A queda de braços
Solange Amado
Papo vai, papo vem. Grupo animado. Alguém conta um caso: A
mãe recebe visitas na sala, quando o filho resolve sair pra brincar com os
amiguinhos. Aí, ele se embanana com a chave e grita: “MERDA!”. Silêncio
repentino e incômodo. A mãe,
horrorizada, chama o garoto e diz: “Meu filho, não se diz palavrão. Muito menos
quando temos visitas!”. E o menino: “Me desculpe, mãe, mas sabe porque eu falei
merda? “Por que? A mãe diz. E ele: “por
causa da PÔRRA da chave!”.
Não há como não comparar com a situação política do Brasil. A
gente disfarça porque tem visitas na sala, mas a porcaria é a mesma desde
tempos imemoriais.
Dia desses me preparo para sair, enfio a chave (novinha) na
fechadura: clic. Nada acontece. Clic, clic. A porta continua impávida.

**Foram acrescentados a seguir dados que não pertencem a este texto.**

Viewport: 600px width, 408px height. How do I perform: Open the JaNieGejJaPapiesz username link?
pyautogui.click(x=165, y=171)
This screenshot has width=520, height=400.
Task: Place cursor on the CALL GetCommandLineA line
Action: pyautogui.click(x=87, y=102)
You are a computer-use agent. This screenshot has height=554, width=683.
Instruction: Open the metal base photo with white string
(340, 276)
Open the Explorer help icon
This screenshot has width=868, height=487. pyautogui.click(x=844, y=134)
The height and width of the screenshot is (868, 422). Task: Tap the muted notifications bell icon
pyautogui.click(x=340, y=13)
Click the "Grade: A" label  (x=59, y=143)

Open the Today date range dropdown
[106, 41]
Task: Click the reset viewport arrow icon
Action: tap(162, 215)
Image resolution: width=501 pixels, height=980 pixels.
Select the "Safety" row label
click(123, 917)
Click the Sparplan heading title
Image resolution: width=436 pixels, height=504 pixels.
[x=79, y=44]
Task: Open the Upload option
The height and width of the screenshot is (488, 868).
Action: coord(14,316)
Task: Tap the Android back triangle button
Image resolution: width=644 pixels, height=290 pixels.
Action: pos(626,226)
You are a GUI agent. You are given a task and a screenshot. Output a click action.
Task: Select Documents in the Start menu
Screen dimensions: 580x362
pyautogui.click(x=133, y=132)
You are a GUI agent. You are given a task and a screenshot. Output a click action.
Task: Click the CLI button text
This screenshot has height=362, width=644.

Saio
pela porta dos fundos e vou à cata do chaveiro, autor da chave, que há anos
trabalha nas vizinhanças. “Essa chave não funciona” , digo. O cara se
abespinha: “Não senhora, meu serviço é perfeito. A senhora não soube abrir a
porta”. Volto pra casa com o cara ofendido atrás de mim. Entramos pela porta
dos fundos. Clic, clic. Nada acontece. O sujeito vai se irritando. Desparafusa
a fechadura, examina, assopra, bota um óleo, tambor rodando beleza, mas
clic,clic, a chave não gira. Ele não economiza: “essa fechadura da senhora é
uma merda!”. Não temos visitas na sala, e só penso: “vai ver é a pôrra da sua
chave!”. Penso. Não digo, porque, em que pesem opiniões contrárias, ainda sou
uma dama. Quase chutando o balde, mas sou.
O cara se recusa a
admitir que a chave não chaveia. Do fundo de uma gaveta, desovo uma chave de
reserva. Clic. A porta se abre beleza. Não ouso olhar o senhor do serviço
perfeito. Ele jamais fará um “mea culpa”. Ofereço uma coca-cola pra ele
refrescar as ideias, e muito delicadamente insinuo que talvez seja o caso de
fazer uma outra chave. “Não. É essa fechadura da senhora que é uma...” Já sei.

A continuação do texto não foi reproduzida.